_DIRECTIONS FOR THIS TASK:_ Copy the items below word for word, starting at the line that contains "You are a computer-use agent. Viewport: 487px" and ending at the last line of the items, with both of those lines included.

_SUPPLIED MATERIAL:_
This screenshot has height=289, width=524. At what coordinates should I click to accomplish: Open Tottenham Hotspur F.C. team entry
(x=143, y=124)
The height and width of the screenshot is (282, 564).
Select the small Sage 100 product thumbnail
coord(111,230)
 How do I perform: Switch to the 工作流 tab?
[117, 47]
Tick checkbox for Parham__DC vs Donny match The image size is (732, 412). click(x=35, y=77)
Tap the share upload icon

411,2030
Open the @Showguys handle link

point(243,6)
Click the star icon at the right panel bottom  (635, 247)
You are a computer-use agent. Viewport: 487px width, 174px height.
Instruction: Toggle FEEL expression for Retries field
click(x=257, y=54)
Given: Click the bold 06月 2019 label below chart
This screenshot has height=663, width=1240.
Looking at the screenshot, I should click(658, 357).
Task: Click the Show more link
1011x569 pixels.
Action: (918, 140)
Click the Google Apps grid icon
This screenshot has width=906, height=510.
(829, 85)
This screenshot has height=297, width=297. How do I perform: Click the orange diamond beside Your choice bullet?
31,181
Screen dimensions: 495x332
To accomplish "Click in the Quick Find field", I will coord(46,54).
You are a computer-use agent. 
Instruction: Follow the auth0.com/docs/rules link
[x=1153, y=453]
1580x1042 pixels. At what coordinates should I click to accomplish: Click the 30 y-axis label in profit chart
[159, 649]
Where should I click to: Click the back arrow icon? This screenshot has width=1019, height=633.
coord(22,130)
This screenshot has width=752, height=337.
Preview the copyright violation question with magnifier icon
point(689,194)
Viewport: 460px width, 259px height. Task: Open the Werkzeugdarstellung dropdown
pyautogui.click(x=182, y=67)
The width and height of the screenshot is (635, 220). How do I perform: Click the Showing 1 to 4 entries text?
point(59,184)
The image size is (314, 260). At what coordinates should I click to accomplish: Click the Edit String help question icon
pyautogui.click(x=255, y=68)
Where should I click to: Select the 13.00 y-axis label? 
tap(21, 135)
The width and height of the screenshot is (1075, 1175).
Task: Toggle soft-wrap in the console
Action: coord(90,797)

_ANSWER TO THIS EXERCISE:_
You are a computer-use agent. Viewport: 487px width, 174px height.
Instruction: Toggle FEEL expression for Retries field
click(x=257, y=54)
Given: Click the bold 06月 2019 label below chart
This screenshot has height=663, width=1240.
Looking at the screenshot, I should click(658, 357).
Task: Click the Show more link
1011x569 pixels.
Action: (918, 140)
Click the Google Apps grid icon
This screenshot has width=906, height=510.
(829, 85)
This screenshot has height=297, width=297. How do I perform: Click the orange diamond beside Your choice bullet?
31,181
Screen dimensions: 495x332
To accomplish "Click in the Quick Find field", I will coord(46,54).
You are a computer-use agent. 
Instruction: Follow the auth0.com/docs/rules link
[x=1153, y=453]
1580x1042 pixels. At what coordinates should I click to accomplish: Click the 30 y-axis label in profit chart
[159, 649]
Where should I click to: Click the back arrow icon? This screenshot has width=1019, height=633.
coord(22,130)
This screenshot has width=752, height=337.
Preview the copyright violation question with magnifier icon
point(689,194)
Viewport: 460px width, 259px height. Task: Open the Werkzeugdarstellung dropdown
pyautogui.click(x=182, y=67)
The width and height of the screenshot is (635, 220). How do I perform: Click the Showing 1 to 4 entries text?
point(59,184)
The image size is (314, 260). At what coordinates should I click to accomplish: Click the Edit String help question icon
pyautogui.click(x=255, y=68)
Where should I click to: Select the 13.00 y-axis label? 
tap(21, 135)
The width and height of the screenshot is (1075, 1175).
Task: Toggle soft-wrap in the console
Action: coord(90,797)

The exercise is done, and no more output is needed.